:: Source excerpt ::
=====

By John Hopcroft
The information age is causing fundamental changes to all aspects of our lives and I believe that those individuals, organizations, and nations who position themselves for the future will benefit enormously. In particular, there are major opportunities right now for those who are starting their careers in computer science research.
My professional career started in 1964 when I graduated from Stanford in electrical engineering. I was hired as an assistant professor at Princeton in an electrical engineering department. There were no computer science departments. Fortunately for me, Ed McCluskey asked me to teach a course in computer science. There were no books so I had to ask what is the content of such a course. He gave me four papers and told me if I covered them it would be fine. What I did not realize is that teaching that course made me one of the world’s first computer scientists. Whenever someone was looking for a senior computer scientist I was probably on the short list. That is probably why in 1992, President George H.W. Bush appointed me to the National Science Board which oversees the National Science Foundation. Imagine if I had been in high energy particle physics. I would still be waiting today for the senior faculty ahead of me to retire so I could have some good opportunities. When I tell this story to students today they respond by saying I was lucky to have started my career in 1964 when computer science was just beginning. The message I am giving is that those starting today are starting at a time of fundamental change and if they position themselves for the future they will have great careers.

=====

:: Collected data ::
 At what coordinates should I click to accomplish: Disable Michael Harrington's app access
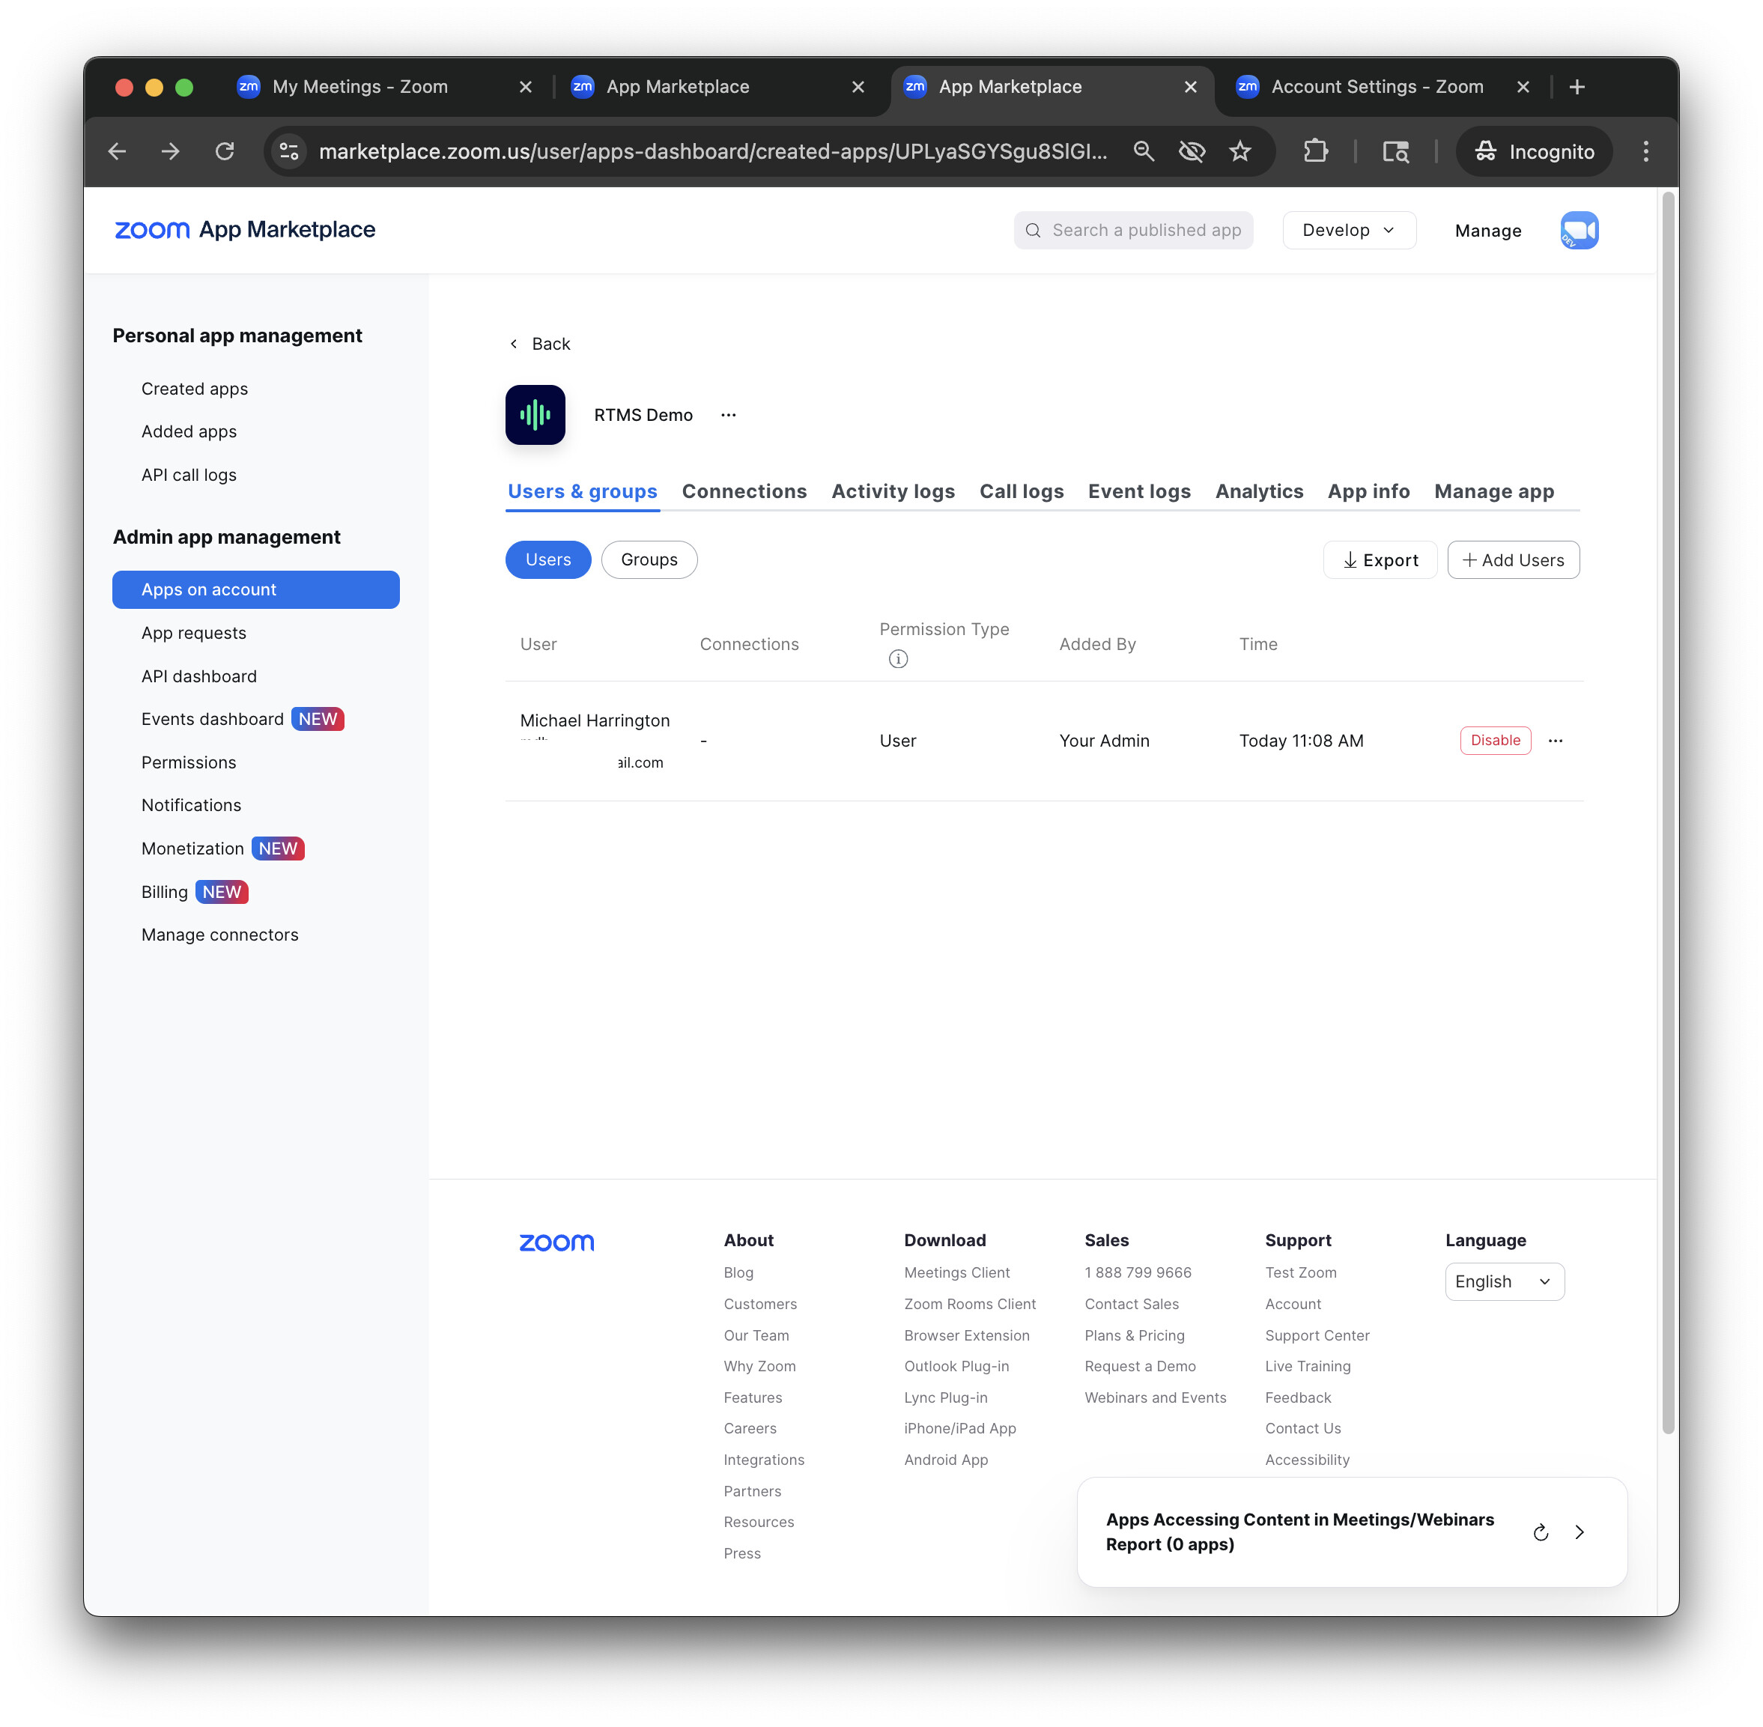coord(1495,740)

=====

:: Problem requirements ::
Reproduce the passage above about opportunities for people starting careers in computer science word for word, from its byline through its final sentence.

:: Exercise answer ::
By John Hopcroft
The information age is causing fundamental changes to all aspects of our lives and I believe that those individuals, organizations, and nations who position themselves for the future will benefit enormously. In particular, there are major opportunities right now for those who are starting their careers in computer science research.
My professional career started in 1964 when I graduated from Stanford in electrical engineering. I was hired as an assistant professor at Princeton in an electrical engineering department. There were no computer science departments. Fortunately for me, Ed McCluskey asked me to teach a course in computer science. There were no books so I had to ask what is the content of such a course. He gave me four papers and told me if I covered them it would be fine. What I did not realize is that teaching that course made me one of the world’s first computer scientists. Whenever someone was looking for a senior computer scientist I was probably on the short list. That is probably why in 1992, President George H.W. Bush appointed me to the National Science Board which oversees the National Science Foundation. Imagine if I had been in high energy particle physics. I would still be waiting today for the senior faculty ahead of me to retire so I could have some good opportunities. When I tell this story to students today they respond by saying I was lucky to have started my career in 1964 when computer science was just beginning. The message I am giving is that those starting today are starting at a time of fundamental change and if they position themselves for the future they will have great careers.